> _WORK INSTRUCTION_
Nothing below is to be printed except the lines between the line holding "Open the user avatar profile icon" and the line holding "You are a computer-use agent. The height", inclusive, each exactly as it appears.

[Saved data entries]
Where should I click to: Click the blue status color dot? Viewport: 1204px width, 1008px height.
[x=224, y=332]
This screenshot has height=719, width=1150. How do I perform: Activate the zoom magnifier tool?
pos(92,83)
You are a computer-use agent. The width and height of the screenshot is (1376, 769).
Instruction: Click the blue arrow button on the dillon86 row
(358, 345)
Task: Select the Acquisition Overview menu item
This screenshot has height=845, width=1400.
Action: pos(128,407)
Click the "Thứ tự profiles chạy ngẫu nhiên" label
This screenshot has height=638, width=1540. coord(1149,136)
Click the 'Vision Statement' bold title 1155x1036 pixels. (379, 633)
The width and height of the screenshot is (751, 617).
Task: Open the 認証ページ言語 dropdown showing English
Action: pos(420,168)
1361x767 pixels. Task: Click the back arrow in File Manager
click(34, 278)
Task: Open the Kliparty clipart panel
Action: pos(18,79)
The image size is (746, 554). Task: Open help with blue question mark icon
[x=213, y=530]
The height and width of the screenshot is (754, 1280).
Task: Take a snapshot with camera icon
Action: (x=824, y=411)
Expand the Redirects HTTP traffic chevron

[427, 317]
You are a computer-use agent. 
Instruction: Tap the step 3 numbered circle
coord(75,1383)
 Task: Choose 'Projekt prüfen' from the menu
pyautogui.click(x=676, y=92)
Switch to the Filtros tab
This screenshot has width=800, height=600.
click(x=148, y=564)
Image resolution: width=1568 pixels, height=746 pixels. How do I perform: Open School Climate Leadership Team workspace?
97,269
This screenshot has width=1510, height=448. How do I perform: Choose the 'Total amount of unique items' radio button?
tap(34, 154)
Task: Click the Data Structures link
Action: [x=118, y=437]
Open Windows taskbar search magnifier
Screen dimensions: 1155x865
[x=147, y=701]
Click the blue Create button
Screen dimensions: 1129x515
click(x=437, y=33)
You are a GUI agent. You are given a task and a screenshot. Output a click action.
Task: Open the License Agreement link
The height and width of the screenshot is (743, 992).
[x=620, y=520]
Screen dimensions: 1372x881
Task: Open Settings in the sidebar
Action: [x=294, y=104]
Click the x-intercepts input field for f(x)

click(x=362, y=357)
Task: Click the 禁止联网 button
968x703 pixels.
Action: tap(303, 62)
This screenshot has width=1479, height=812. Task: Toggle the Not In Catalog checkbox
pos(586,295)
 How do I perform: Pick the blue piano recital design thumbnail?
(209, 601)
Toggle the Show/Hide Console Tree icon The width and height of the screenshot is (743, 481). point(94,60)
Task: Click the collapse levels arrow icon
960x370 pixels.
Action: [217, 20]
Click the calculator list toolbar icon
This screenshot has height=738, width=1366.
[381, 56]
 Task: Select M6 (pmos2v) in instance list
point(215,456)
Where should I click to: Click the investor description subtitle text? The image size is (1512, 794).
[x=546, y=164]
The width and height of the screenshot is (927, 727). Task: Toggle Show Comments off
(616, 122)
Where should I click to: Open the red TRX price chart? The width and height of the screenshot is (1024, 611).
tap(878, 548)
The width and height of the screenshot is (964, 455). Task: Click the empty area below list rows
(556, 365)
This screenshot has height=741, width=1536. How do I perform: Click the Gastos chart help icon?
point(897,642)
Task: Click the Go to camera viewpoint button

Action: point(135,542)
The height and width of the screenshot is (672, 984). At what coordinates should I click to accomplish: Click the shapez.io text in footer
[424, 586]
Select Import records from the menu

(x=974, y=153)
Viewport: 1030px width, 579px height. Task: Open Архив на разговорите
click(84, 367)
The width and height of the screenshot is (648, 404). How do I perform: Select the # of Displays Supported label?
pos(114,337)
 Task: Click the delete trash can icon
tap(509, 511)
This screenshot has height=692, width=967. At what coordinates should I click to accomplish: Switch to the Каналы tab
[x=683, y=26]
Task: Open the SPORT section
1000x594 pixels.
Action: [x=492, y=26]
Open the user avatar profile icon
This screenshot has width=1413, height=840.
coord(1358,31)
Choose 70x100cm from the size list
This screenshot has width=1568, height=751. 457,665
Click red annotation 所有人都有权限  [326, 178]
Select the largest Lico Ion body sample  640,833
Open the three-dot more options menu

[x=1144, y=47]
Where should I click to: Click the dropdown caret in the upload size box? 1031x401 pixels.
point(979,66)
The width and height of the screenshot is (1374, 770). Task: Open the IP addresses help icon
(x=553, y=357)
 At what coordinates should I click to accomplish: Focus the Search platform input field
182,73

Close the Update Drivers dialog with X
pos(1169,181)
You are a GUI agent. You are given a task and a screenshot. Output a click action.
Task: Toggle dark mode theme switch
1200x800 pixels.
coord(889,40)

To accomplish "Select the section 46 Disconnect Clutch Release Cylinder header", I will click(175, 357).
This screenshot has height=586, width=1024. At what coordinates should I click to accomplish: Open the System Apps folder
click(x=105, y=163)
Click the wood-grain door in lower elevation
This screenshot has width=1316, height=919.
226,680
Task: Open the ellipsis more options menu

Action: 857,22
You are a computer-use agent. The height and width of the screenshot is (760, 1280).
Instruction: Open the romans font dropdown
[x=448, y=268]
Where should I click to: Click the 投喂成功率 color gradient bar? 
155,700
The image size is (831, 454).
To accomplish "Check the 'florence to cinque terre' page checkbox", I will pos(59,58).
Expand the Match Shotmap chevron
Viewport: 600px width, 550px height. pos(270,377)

> _RESPONSE BELOW_
Open the user avatar profile icon
This screenshot has width=1413, height=840.
coord(1358,31)
Choose 70x100cm from the size list
This screenshot has width=1568, height=751. 457,665
Click red annotation 所有人都有权限  [326, 178]
Select the largest Lico Ion body sample  640,833
Open the three-dot more options menu

[x=1144, y=47]
Where should I click to: Click the dropdown caret in the upload size box? 1031x401 pixels.
point(979,66)
The width and height of the screenshot is (1374, 770). Task: Open the IP addresses help icon
(x=553, y=357)
 At what coordinates should I click to accomplish: Focus the Search platform input field
182,73

Close the Update Drivers dialog with X
pos(1169,181)
You are a GUI agent. You are given a task and a screenshot. Output a click action.
Task: Toggle dark mode theme switch
1200x800 pixels.
coord(889,40)

To accomplish "Select the section 46 Disconnect Clutch Release Cylinder header", I will click(175, 357).
This screenshot has height=586, width=1024. At what coordinates should I click to accomplish: Open the System Apps folder
click(x=105, y=163)
Click the wood-grain door in lower elevation
This screenshot has width=1316, height=919.
226,680
Task: Open the ellipsis more options menu

Action: 857,22
You are a computer-use agent. The height and width of the screenshot is (760, 1280).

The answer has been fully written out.